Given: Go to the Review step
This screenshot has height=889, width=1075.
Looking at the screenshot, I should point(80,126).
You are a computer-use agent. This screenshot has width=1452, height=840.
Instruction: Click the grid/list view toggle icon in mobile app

...

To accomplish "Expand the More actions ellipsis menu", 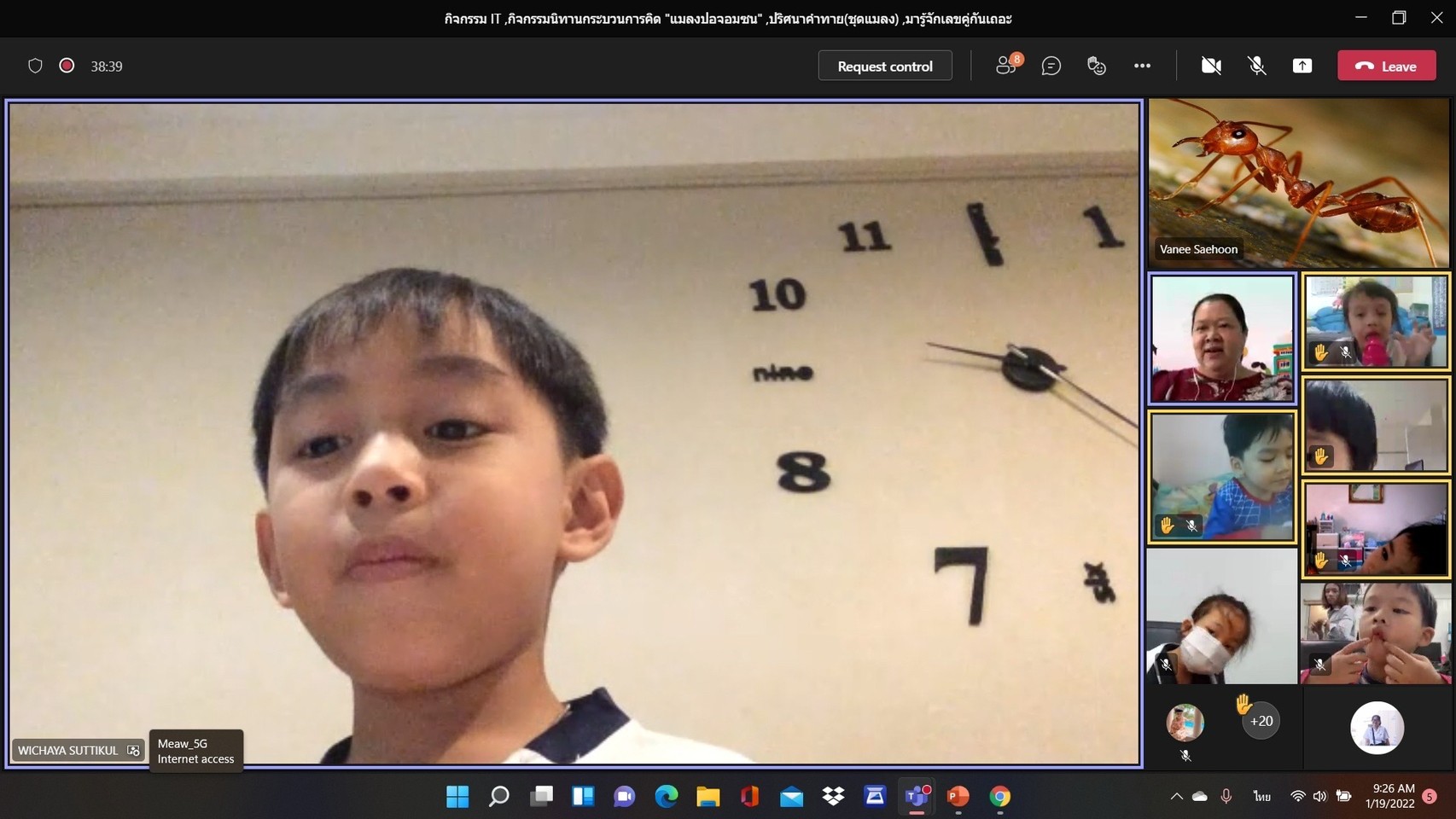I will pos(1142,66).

...

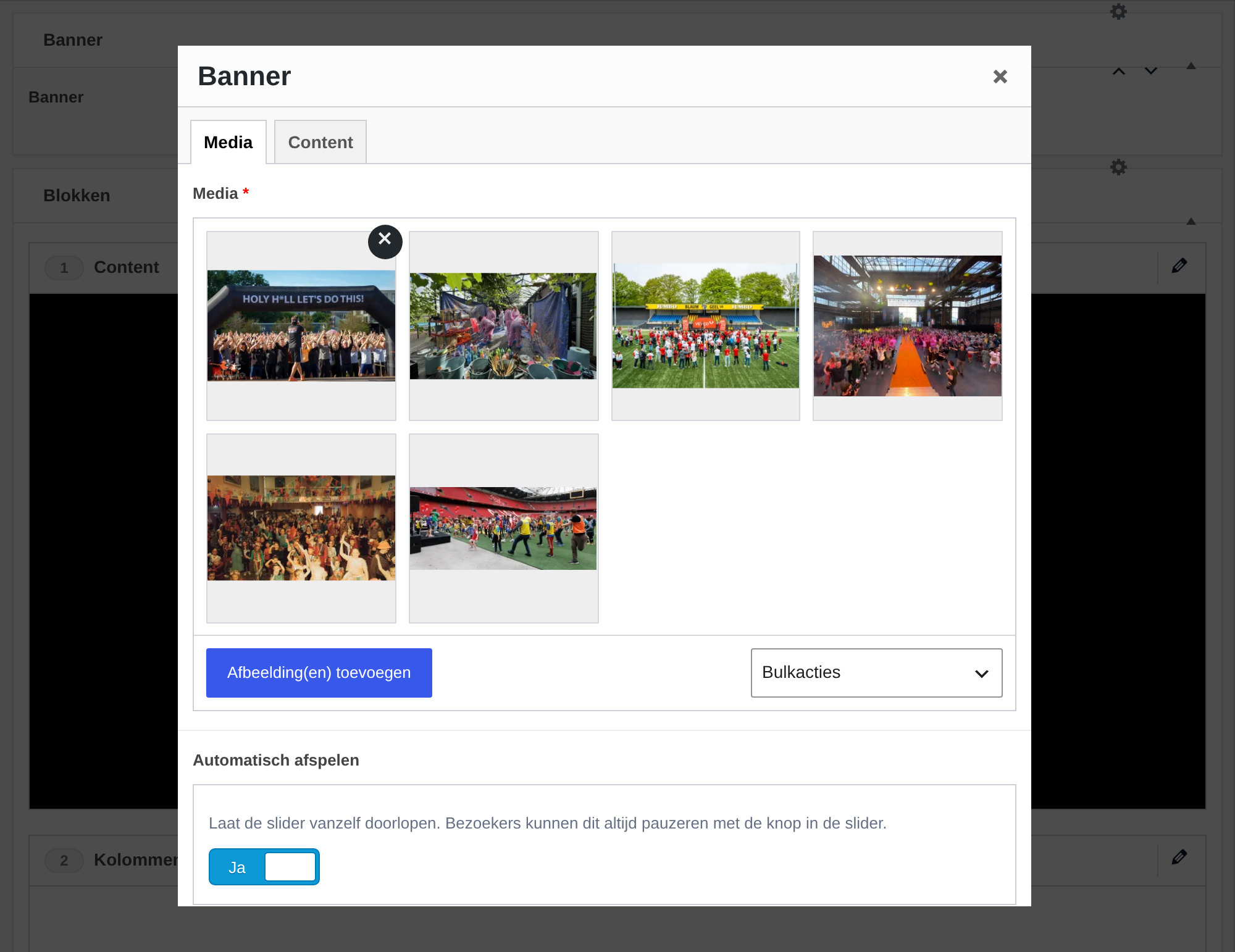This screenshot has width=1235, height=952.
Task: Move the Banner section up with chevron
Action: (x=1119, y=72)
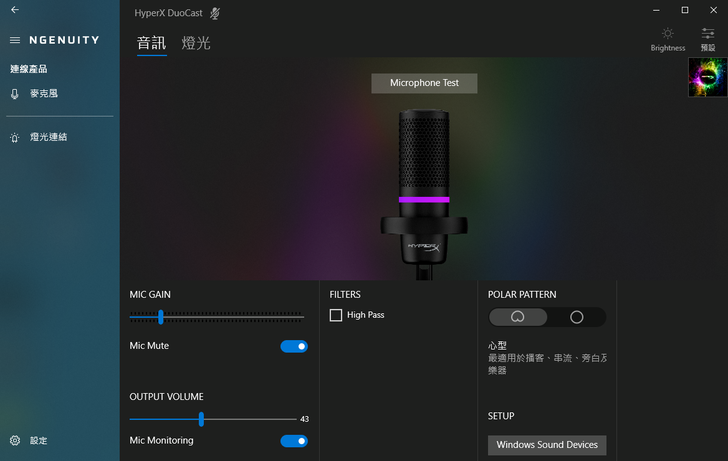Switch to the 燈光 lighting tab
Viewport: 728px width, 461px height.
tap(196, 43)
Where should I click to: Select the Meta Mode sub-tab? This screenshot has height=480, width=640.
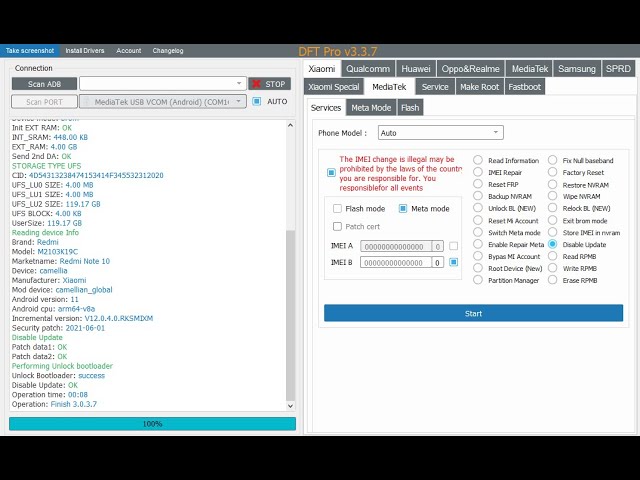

Task details: In the entries above, find the line holding "This screenshot has height=889, width=1075." and the line holding "Instruction: Click the"; print both of them and every line between, exactly, and nothing else.

Answer area:
This screenshot has height=889, width=1075.
Looking at the screenshot, I should point(80,126).
You are a computer-use agent. This screenshot has width=1452, height=840.
Instruction: Click the grid/list view toggle icon in mobile app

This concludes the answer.